The air and space museum has a number of classic aircraft in its inventory, including a full-scale $3-million replica of the ill-fated Avro CF-105 Arrow, which was built by volunteers -- many of them former members of the military.
Production of the cutting-edge intercepter was halted and all planes were ordered scrapped by the Conservative government of John Diefenbaker in 1959.
Mark Adler, the Tory MP for York Centre, in whose riding the building is located, originally said in an email it was officially designated as a historic site, but he later recanted and said that was not the case.
The Canadian Press tried several times to contact Adler for an interview, but was told by his office that he had no further comment.
David Soknacki, the chairman of Parc Downsview Park, says the building at 65 Carl Hall Road is not currently classified as a heritage building.
Up until Oct. 26., the Canada's Historic Places website listed the facility as "a recognized Federal Heritage Building because of its historical associations and its architectural and environmental value."
Then the listing disappeared.
The site is maintained by Parks Canada and, when contacted, a media-relations official there said the building was listed in error on the website and had to be removed.
Attempts were made to interview an official with the Federal Heritage Buildings Review Office, which is run by Parks Canada, without success.
The building was once listed on the official register of the Federal Heritage Buildings Review Office -- but that entry is gone, too.
The de Havilland building may have lost its recognized heritage designation when the Department of National Defence transferred ownership of the property to Parc Downsview Park in 2006.

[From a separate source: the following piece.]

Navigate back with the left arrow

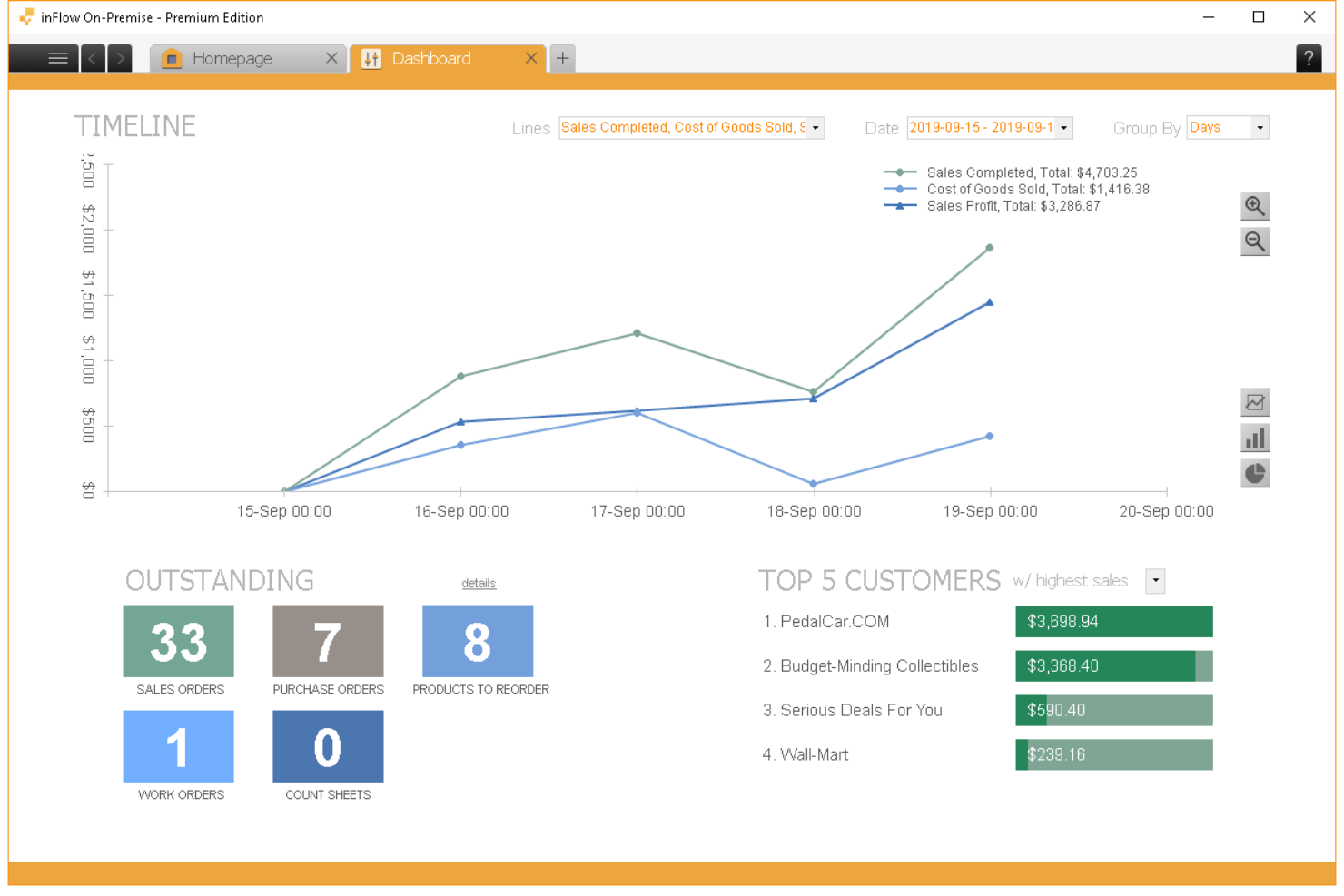93,58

The City of Toronto asked a local architectural firm to conduct a detailed heritage conservation review of all buildings in Downsview Park.
In its 70-page report, the E.R.A. firm recommended that the complex, which houses the air and space museum, be maintained because of its cultural heritage.

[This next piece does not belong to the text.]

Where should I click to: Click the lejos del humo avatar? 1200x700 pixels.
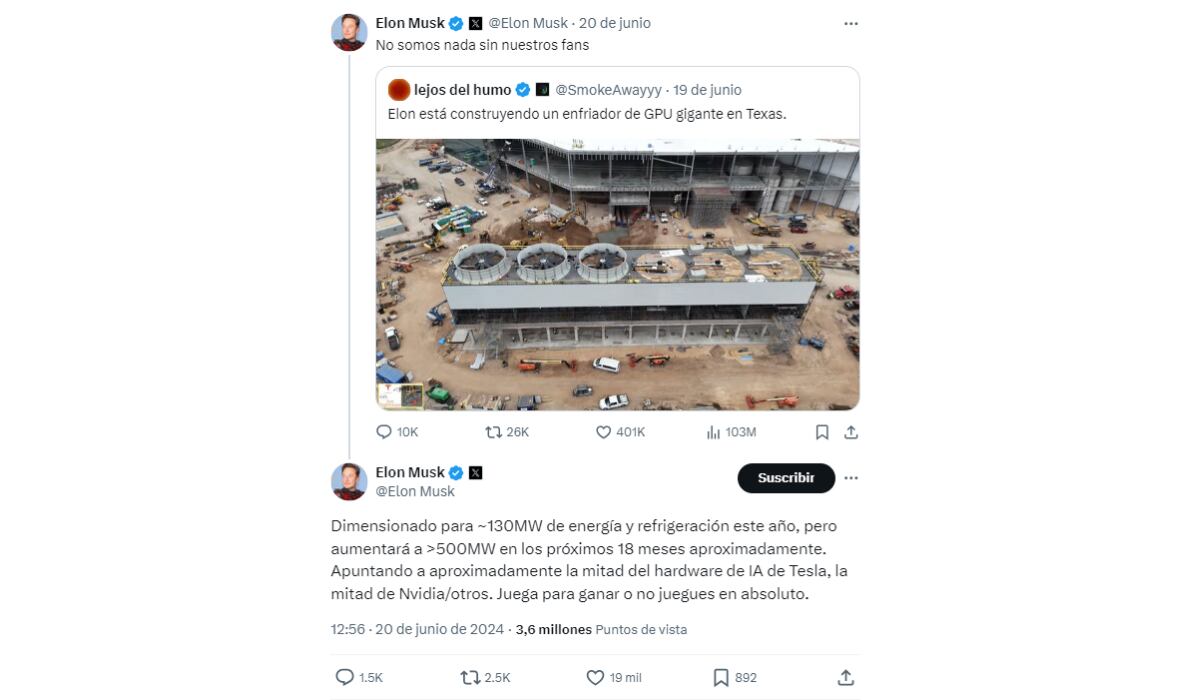(399, 90)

Architect Michael McClelland says the the federal government should preserve the building.
"It would be my hope that in the long term they really resolve something so that the museum can stay there," he said in an interview.
McClelland says concerns were raised when the Department of National Defence demolished two nearby hangars in 2009. Those other buildings were in "dreadful condition," he said.

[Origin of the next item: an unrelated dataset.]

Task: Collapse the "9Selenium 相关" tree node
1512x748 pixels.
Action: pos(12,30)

Mary MacDonald, the acting manager of the City of Toronto's Heritage Preservation Services, says there's been no request yet for a permit to demolish 65 Carl Hall Road.
"The City of Toronto has this building -- and a number of buildings on the Downsview site -- listed on its inventory of heritage properties," she said.
"We believe they are significant heritage resources for the City of Toronto."
At a meeting in late September, Toronto City Council urged the federal government to grant the museum a long-term reprieve and to keep it on the Downsview lands.
But the chairman of the Crown corporation that owns the building says there are serious problems with it.
"We've identified about $3.5 million worth of work that the building needs now," Soknacki said.
"Neither we, nor all of the tenants combined, had the wherewithal to repurpose that building as it is."
Soknacki says the federal corporation is willing to store artifacts currently in the museum at its own expense, "until such time as the museum decides to figure out what to do."
Museum head Cohen says storage has indeed been offered -- with a long, complicated list of conditions attached. One example is that the Avro's wings would have to be lopped off for it to fit into the space being offered.
Soknacki says the Crown corporation is willing to look at any proposal for a new museum on the lands now under redevelopment.
"This isn't hostility. This is one public body wrestling with a building that's falling apart, needing the space and willing to do what can reasonably be done to accommodate its tenants," Soknacki said.
"And so, if they need a number of months to organize and to reappear as a viable organization, then we will do what we can to make that happen."